The school year is coming to an end, and as soon as I finish grading 26 papers on McCarthyism, I’ll no longer be a secondary-school teacher anymore. I’ve learned a lot from the four years I’ve spent teaching teenagers.
Teenagers are energetic and funny and quite often frustrating. But, overall, I would say that they try to be good people and want to grow up to do good things in the world. Sometimes, as I’ve seen, this changes in college as they are pressured to major in a subject that will be lucrative (say, computer science), as opposed to one for which they have genuine passion (say, philosophy…or, in my case, Irish history). It makes me sad to see this happen to people who were once so gloriously interested in John Brown’s raid on Harper’s Ferry.
I’m an activist and a researcher, not a teacher.

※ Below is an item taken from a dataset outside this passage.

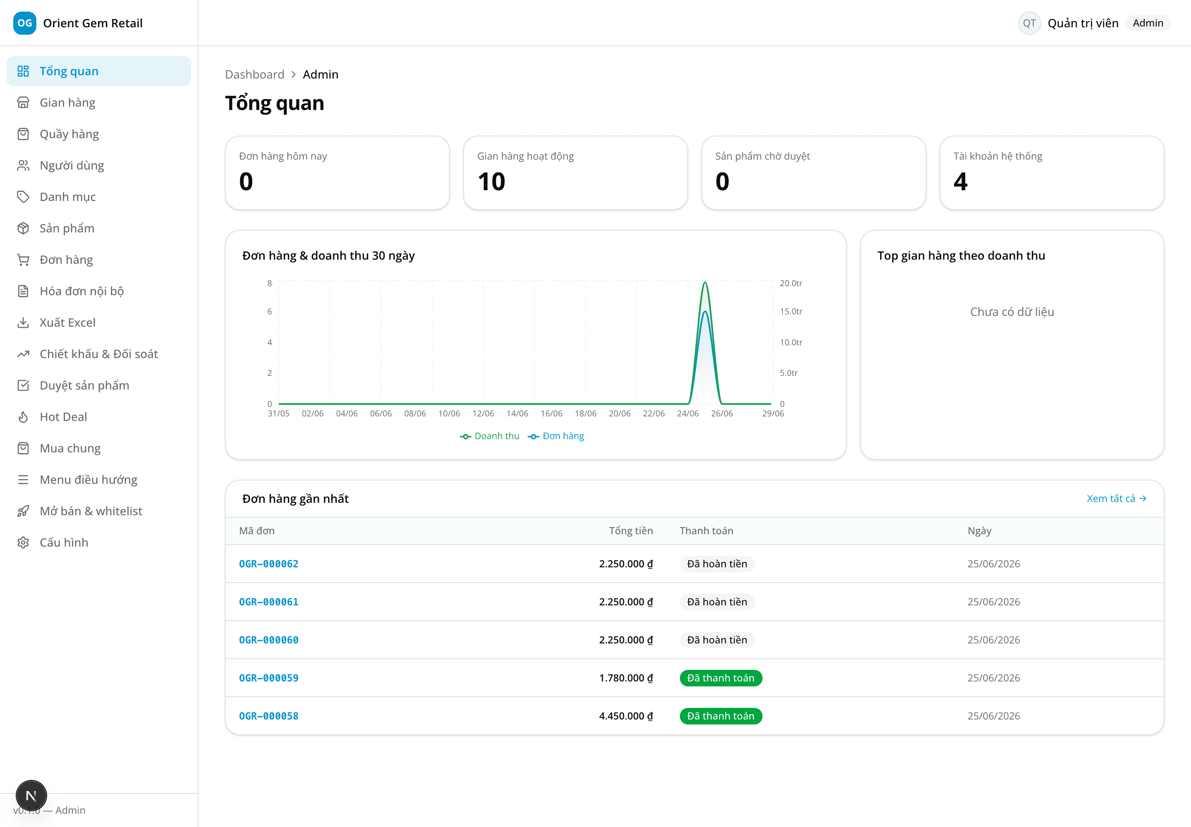Viewport: 1191px width, 827px height.
Task: Click the Gian hàng hoạt động card
Action: (x=575, y=173)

The moments I enjoyed most when I was in the classroom all connect with left-wing activism in some fashion. The most gratifying day for me as a teacher was my last day at my first teaching job, when I showed John Oliver’s interview with Edward Snowden. Afterwards, I asked my students if they thought that Snowden is a hero or a traitor. Every single one of my students answered that they thought he was an American hero, and I thought to myself, “I did a good job this year.” I had a similar experience when a student from my second school paid tribute to me before I left, by explaining how much joy he found in my use of Hasan Minhaj’s speech at the White House Correspondents Dinner–that I engaged them in history and current events, and made them think about their own beliefs. These moments put in sharp relief the thousands of other moments that people who love teaching would find satisfying, and yet I do not.

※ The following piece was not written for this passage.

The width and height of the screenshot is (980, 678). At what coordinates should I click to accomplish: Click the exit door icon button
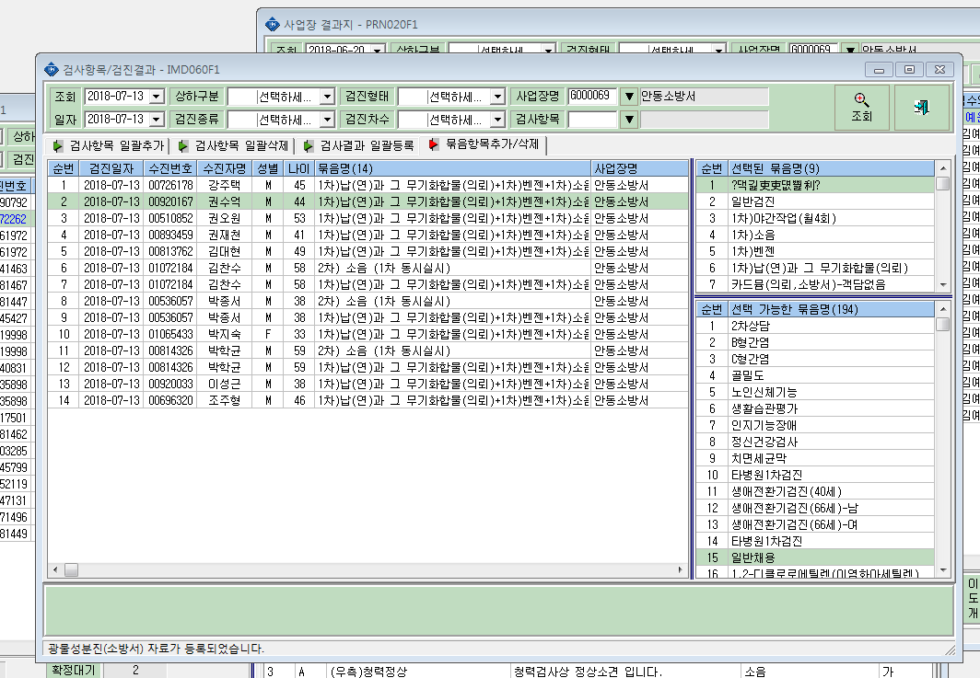point(921,108)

Teaching United States and World history also made clear how much I love researching and talking about Ireland. I tried to find ways to work Ireland into my lessons. I spend an entire day on the Battle of the Boyne when I teach the Glorious Revolution, and I play “Young Ned of the Hill” for my students. I hit on the Penal Laws, Catholic Emancipation, the Great Famine, and the juxtaposition of the Easter Rising and the Battle of the Somme in 1916. Ireland is my country of choice when I teach about nations and nationalism. And yes, I cover the Unionist perspective and why Unionism is a form of nationalism. Many of my colleagues think all of this is a giant waste of time; but my students have enjoyed it most because it’s what I love to talk about. One student remarked that I’m a different teacher when I teach about Ireland.
I think that student was correct.
And so I’m ending my teaching career this June to return to researching and writing about Irish history and politics. I comment on Twitter, and of course I write here, too. I don’t know what my future will be–I hope there is a career to be had as a consultant on Irish history and politics–but I think this path will make me happier.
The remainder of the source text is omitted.